++++ Given records ++++
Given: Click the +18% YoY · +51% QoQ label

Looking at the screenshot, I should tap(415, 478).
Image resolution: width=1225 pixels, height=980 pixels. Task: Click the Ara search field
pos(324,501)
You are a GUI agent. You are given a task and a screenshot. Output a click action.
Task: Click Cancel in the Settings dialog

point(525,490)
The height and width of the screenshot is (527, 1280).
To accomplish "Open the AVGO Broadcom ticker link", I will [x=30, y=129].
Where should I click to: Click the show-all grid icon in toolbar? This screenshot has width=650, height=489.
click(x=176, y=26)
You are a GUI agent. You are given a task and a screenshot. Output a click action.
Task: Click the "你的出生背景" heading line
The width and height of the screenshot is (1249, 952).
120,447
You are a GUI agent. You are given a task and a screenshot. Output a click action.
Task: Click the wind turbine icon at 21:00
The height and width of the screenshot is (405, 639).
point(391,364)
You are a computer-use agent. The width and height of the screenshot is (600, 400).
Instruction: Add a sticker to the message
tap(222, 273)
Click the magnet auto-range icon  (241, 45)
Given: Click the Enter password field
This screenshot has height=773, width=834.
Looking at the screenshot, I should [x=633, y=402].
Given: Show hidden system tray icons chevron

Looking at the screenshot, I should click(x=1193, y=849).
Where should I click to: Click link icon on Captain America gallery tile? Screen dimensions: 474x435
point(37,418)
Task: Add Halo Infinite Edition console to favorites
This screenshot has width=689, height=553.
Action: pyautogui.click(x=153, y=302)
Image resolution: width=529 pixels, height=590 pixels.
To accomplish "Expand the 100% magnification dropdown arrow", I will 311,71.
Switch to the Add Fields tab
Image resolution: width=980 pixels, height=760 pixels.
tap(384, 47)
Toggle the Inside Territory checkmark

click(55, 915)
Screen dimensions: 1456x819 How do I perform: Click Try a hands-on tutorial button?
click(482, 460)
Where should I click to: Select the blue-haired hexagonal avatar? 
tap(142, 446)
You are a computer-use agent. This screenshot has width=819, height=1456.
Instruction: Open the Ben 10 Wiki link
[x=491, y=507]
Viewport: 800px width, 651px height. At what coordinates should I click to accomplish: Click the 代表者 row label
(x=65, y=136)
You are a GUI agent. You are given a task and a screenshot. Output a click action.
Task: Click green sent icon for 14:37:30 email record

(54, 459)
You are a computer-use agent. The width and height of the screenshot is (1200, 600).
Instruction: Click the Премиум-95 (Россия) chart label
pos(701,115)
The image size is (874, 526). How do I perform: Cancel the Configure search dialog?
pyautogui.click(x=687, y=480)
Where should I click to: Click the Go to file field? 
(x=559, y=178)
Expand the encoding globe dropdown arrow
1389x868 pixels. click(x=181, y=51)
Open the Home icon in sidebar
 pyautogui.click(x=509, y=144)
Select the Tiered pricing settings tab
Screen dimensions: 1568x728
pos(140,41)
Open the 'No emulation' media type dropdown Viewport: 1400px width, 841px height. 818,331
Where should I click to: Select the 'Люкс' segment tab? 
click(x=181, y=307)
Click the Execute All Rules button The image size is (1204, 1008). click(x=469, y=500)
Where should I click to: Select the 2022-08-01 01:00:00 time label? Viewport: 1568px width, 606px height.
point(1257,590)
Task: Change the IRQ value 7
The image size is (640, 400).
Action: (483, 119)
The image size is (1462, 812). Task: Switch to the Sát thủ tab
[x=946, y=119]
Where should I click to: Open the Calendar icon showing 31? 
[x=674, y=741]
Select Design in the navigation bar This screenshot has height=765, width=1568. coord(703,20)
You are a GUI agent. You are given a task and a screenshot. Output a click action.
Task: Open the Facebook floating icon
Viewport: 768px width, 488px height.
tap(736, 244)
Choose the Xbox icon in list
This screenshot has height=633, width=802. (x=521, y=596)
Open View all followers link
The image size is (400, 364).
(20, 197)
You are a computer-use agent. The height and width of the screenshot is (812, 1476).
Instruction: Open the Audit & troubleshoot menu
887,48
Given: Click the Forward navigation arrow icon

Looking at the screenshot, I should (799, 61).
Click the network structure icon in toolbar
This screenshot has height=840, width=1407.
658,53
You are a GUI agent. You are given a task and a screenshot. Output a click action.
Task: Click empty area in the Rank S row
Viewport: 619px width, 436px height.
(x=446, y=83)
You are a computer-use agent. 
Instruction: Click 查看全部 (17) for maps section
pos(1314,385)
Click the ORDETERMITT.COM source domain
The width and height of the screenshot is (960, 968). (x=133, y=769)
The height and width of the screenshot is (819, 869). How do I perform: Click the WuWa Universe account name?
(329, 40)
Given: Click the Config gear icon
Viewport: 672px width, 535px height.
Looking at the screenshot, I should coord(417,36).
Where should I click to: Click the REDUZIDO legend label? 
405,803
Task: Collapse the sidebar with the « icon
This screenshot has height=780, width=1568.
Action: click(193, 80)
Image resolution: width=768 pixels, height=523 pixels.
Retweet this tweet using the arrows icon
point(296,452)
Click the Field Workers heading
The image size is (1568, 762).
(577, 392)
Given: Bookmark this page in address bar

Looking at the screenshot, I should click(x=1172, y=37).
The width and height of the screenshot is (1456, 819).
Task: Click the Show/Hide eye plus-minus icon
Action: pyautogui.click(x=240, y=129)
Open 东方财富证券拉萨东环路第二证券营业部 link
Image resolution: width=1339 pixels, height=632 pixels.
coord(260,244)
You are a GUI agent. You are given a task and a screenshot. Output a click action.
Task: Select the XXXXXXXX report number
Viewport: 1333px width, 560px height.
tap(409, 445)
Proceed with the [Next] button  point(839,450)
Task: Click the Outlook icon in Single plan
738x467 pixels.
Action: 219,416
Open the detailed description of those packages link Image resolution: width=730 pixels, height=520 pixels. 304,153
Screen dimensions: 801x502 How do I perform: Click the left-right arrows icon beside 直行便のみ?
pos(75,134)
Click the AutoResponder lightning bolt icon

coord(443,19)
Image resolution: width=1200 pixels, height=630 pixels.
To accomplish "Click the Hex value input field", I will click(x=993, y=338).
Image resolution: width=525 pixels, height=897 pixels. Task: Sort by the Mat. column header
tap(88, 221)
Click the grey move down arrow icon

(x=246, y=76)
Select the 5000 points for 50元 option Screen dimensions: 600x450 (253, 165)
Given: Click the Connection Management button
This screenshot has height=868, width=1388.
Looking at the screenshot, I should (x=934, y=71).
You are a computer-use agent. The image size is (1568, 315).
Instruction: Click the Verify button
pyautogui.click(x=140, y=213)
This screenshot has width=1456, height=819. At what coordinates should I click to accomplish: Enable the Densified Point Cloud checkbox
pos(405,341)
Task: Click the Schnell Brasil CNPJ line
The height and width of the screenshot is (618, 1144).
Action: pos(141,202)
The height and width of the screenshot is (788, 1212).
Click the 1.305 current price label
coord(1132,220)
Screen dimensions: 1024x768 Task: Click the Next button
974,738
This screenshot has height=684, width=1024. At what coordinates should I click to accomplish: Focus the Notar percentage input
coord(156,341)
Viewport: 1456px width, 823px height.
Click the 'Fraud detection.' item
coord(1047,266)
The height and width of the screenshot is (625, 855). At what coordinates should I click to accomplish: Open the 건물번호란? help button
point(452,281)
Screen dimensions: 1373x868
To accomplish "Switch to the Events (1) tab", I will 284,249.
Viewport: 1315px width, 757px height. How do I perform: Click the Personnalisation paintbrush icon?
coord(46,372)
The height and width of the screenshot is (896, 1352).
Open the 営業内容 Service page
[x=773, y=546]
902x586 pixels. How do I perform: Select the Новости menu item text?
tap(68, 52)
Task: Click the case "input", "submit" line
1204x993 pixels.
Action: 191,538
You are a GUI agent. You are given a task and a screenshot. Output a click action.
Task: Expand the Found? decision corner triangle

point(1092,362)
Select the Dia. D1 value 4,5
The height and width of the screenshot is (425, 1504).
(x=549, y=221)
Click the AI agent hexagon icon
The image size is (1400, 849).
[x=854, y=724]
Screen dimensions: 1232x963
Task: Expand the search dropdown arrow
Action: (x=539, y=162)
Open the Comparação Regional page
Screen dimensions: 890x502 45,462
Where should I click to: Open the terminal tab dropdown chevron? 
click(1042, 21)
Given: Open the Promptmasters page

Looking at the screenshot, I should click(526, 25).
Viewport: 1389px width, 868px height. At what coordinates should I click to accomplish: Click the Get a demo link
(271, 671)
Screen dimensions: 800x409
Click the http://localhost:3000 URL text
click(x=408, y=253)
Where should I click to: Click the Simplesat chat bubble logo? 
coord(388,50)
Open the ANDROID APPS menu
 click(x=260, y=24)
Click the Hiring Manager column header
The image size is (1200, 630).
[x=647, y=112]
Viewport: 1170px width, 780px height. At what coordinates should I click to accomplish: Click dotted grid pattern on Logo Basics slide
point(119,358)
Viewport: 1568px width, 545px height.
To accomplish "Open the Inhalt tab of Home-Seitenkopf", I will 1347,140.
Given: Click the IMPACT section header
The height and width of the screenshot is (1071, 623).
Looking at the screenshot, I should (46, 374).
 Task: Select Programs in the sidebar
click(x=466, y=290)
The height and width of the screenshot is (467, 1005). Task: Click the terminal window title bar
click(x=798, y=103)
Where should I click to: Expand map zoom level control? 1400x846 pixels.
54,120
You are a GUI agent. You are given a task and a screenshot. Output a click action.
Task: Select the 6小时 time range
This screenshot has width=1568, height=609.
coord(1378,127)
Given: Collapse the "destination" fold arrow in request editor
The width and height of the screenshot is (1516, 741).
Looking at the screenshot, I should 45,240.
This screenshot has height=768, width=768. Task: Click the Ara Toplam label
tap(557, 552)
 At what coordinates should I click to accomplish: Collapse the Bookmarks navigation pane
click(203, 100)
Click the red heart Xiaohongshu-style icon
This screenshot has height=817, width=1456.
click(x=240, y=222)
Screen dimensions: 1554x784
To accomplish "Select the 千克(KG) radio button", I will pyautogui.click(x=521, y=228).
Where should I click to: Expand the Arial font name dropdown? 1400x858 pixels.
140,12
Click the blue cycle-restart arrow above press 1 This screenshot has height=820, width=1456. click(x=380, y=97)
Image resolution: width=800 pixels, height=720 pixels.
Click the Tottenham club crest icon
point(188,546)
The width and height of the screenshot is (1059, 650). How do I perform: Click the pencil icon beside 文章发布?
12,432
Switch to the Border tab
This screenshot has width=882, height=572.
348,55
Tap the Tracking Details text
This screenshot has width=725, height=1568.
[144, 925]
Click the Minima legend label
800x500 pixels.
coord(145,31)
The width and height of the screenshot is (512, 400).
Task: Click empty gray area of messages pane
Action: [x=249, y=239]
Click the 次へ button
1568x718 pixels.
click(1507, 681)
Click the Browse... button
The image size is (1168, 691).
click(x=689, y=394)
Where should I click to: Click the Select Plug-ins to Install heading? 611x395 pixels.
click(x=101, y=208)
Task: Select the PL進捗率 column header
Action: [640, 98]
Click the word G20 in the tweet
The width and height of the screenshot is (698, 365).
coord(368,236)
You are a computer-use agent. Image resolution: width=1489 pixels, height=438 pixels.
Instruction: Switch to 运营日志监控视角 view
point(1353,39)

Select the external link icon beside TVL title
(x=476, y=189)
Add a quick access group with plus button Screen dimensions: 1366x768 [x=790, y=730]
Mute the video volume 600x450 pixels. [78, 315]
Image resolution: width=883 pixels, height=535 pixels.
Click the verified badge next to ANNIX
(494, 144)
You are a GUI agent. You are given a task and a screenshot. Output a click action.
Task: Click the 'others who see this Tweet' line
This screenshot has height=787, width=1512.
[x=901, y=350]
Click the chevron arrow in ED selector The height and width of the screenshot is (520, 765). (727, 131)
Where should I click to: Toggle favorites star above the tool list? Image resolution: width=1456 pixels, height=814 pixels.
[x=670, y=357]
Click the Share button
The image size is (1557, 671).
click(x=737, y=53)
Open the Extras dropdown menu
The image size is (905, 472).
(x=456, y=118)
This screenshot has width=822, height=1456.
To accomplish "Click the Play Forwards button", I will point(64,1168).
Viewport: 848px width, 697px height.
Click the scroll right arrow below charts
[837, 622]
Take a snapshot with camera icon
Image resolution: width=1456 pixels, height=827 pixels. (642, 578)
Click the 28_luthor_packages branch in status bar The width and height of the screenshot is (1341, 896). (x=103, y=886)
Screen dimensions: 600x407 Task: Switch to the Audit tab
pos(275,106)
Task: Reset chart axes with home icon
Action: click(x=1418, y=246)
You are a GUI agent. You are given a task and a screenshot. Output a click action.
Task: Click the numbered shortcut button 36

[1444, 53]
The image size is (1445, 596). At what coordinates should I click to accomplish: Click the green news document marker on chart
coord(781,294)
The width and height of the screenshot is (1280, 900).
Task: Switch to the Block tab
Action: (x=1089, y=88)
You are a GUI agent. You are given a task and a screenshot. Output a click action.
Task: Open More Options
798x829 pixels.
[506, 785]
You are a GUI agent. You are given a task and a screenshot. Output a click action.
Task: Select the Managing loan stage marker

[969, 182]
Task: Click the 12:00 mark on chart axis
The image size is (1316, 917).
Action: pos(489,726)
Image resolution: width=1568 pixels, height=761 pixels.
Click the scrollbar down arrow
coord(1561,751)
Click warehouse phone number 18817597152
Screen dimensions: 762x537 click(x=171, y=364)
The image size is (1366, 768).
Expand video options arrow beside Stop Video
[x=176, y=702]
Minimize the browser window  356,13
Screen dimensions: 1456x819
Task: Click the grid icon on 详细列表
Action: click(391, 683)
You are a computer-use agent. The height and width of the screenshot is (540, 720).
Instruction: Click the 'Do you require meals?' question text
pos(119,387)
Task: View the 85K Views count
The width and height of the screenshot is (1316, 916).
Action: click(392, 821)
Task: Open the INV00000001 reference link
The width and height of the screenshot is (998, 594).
++++
[Objective]
Rewrite the stretch of the material from the line containing "902x586 pixels. How" through the line containing "Screen dimensions: 890x502 45,462", substituting "circle icon" for "hexagon icon" and leaving everything else unchanged.

[Response to this task]
902x586 pixels. How do I perform: Select the Новости menu item text?
tap(68, 52)
Task: Click the case "input", "submit" line
1204x993 pixels.
Action: 191,538
You are a GUI agent. You are given a task and a screenshot. Output a click action.
Task: Expand the Found? decision corner triangle

point(1092,362)
Select the Dia. D1 value 4,5
The height and width of the screenshot is (425, 1504).
(x=549, y=221)
Click the AI agent circle icon
The image size is (1400, 849).
[x=854, y=724]
Screen dimensions: 1232x963
Task: Expand the search dropdown arrow
Action: (x=539, y=162)
Open the Comparação Regional page
Screen dimensions: 890x502 45,462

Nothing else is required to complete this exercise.